Of all the lines in the entries below, give again exactly those starting at the line containing "Sports Schedule (218, 52)" and ending at the line containing "Cruises [button] (525, 22)", both ends included, and no others.

==== INFORMATION GIVEN ====

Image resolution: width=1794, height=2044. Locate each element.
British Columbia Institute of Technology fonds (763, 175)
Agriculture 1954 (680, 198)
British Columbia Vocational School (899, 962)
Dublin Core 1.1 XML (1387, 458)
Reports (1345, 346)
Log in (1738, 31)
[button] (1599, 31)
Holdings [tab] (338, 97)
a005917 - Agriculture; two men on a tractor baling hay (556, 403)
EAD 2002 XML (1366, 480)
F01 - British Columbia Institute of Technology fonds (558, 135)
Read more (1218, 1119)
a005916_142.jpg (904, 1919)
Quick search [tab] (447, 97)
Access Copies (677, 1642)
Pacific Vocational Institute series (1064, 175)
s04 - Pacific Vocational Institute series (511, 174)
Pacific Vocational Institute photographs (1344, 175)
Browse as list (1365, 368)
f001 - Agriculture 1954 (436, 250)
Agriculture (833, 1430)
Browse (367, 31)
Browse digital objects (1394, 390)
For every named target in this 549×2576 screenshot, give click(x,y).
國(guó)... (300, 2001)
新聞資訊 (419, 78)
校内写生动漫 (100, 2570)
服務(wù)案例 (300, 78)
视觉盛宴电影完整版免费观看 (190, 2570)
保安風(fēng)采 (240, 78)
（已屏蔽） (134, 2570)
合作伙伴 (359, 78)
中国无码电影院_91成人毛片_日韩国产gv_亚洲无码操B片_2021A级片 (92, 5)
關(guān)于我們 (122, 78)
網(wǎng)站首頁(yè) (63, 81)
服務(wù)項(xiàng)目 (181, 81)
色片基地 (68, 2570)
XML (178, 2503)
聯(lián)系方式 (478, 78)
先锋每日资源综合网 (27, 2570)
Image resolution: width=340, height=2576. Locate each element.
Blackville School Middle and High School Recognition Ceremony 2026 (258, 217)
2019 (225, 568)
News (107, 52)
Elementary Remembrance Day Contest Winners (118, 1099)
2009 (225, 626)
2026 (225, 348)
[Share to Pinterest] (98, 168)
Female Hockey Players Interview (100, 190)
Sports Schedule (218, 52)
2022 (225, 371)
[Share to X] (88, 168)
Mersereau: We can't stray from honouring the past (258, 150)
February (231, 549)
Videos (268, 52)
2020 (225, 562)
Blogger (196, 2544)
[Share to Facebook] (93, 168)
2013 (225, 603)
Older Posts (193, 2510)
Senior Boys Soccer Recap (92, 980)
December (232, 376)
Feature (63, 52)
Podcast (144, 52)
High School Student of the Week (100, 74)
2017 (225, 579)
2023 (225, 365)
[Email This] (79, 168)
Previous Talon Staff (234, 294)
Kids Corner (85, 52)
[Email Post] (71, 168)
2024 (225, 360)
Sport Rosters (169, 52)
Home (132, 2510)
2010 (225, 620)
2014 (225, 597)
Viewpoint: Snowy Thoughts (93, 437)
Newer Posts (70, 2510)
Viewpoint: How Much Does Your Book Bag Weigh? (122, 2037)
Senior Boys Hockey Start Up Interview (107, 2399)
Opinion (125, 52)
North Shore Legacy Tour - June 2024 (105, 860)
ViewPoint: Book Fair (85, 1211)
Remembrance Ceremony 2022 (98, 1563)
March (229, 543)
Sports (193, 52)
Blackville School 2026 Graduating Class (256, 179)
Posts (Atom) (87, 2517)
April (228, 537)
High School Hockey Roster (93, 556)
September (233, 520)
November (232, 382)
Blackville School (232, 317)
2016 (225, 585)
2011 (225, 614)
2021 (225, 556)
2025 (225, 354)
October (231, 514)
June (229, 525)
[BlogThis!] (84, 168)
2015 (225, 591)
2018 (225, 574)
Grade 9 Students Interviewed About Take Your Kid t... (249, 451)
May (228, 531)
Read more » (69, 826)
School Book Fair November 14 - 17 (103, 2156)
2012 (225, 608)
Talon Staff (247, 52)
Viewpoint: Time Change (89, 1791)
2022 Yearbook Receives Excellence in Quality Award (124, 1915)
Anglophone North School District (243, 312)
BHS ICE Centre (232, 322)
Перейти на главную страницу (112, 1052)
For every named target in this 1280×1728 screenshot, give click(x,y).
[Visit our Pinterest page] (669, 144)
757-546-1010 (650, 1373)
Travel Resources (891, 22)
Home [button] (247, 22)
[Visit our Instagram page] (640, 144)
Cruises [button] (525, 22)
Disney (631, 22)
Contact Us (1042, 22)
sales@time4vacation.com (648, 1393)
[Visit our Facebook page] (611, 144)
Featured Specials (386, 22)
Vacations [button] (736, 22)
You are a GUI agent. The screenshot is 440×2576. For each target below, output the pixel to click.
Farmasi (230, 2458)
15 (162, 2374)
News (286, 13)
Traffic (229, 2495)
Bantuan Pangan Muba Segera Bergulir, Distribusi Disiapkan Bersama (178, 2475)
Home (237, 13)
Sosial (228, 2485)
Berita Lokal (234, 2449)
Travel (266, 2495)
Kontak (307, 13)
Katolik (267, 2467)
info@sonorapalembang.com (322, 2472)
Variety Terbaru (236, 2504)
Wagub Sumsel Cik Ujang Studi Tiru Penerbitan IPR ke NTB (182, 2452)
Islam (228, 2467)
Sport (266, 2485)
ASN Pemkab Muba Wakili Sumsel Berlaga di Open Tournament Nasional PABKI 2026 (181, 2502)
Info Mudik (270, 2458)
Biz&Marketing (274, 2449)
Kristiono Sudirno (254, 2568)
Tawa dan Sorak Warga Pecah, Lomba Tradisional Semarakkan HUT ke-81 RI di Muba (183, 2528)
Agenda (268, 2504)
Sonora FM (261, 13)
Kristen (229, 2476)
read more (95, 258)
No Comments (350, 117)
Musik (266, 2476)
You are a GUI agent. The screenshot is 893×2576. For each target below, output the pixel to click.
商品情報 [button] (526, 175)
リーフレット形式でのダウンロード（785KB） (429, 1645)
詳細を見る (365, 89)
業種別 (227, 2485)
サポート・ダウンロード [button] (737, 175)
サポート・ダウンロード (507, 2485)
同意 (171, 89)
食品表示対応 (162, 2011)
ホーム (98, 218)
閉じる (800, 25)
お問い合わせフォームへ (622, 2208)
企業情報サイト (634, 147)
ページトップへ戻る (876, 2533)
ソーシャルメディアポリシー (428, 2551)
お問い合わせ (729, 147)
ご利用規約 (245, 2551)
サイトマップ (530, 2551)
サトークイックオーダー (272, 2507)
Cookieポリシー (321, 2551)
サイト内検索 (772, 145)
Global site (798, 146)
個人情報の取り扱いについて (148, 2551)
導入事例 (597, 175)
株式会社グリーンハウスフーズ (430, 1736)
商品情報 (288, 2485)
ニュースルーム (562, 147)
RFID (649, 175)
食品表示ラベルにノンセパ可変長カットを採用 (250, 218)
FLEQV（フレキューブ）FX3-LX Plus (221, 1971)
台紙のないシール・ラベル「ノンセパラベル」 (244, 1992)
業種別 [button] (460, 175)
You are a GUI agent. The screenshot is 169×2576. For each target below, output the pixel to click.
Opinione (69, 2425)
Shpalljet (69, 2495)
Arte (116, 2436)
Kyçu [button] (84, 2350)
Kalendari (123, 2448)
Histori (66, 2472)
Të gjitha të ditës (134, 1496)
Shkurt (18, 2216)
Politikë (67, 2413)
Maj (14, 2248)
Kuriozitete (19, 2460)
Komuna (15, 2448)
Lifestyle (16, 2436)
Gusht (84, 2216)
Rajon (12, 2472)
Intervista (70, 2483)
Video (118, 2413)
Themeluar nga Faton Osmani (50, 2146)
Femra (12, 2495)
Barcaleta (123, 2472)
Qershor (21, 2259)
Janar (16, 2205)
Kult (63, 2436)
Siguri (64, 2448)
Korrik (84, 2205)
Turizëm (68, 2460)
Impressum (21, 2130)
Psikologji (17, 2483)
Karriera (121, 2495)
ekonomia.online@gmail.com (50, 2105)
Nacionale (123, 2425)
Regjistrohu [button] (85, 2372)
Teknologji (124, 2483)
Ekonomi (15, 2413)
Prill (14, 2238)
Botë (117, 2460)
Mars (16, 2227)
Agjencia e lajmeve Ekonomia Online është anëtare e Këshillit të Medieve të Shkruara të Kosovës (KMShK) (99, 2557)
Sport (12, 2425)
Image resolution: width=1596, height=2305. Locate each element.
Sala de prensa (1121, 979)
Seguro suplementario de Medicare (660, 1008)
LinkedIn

====

**YOUR RESPONSE:**
Sports Schedule (218, 52)
2022 (225, 371)
[Share to X] (88, 168)
Mersereau: We can't stray from honouring the past (258, 150)
February (231, 549)
Videos (268, 52)
2020 (225, 562)
Blogger (196, 2544)
[Share to Facebook] (93, 168)
2013 (225, 603)
Older Posts (193, 2510)
Senior Boys Soccer Recap (92, 980)
December (232, 376)
Feature (63, 52)
Podcast (144, 52)
High School Student of the Week (100, 74)
2017 (225, 579)
2023 (225, 365)
[Email This] (79, 168)
Previous Talon Staff (234, 294)
Kids Corner (85, 52)
[Email Post] (71, 168)
2024 (225, 360)
Sport Rosters (169, 52)
Home (132, 2510)
2010 (225, 620)
2014 (225, 597)
Viewpoint: Snowy Thoughts (93, 437)
Newer Posts (70, 2510)
Viewpoint: How Much Does Your Book Bag Weigh? (122, 2037)
Senior Boys Hockey Start Up Interview (107, 2399)
Opinion (125, 52)
North Shore Legacy Tour - June 2024 (105, 860)
ViewPoint: Book Fair (85, 1211)
Remembrance Ceremony 2022 (98, 1563)
March (229, 543)
Sports (193, 52)
Blackville School 2026 Graduating Class (256, 179)
Posts (Atom) (87, 2517)
April (228, 537)
High School Hockey Roster (93, 556)
September (233, 520)
November (232, 382)
Blackville School (232, 317)
2016 (225, 585)
2011 (225, 614)
2021 (225, 556)
2025 (225, 354)
October (231, 514)
June (229, 525)
[BlogThis!] (84, 168)
2015 (225, 591)
2018 (225, 574)
Grade 9 Students Interviewed About Take Your Kid t... (249, 451)
May (228, 531)
Read more » (69, 826)
School Book Fair November 14 - 17 (103, 2156)
2012 (225, 608)
Talon Staff (247, 52)
Viewpoint: Time Change (89, 1791)
2022 Yearbook Receives Excellence in Quality Award (124, 1915)
Anglophone North School District (243, 312)
BHS ICE Centre (232, 322)
Перейти на главную страницу (112, 1052)
For every named target in this 1280×1728 screenshot, give click(x,y).
[Visit our Pinterest page] (669, 144)
757-546-1010 (650, 1373)
Travel Resources (891, 22)
Home [button] (247, 22)
[Visit our Instagram page] (640, 144)
Cruises [button] (525, 22)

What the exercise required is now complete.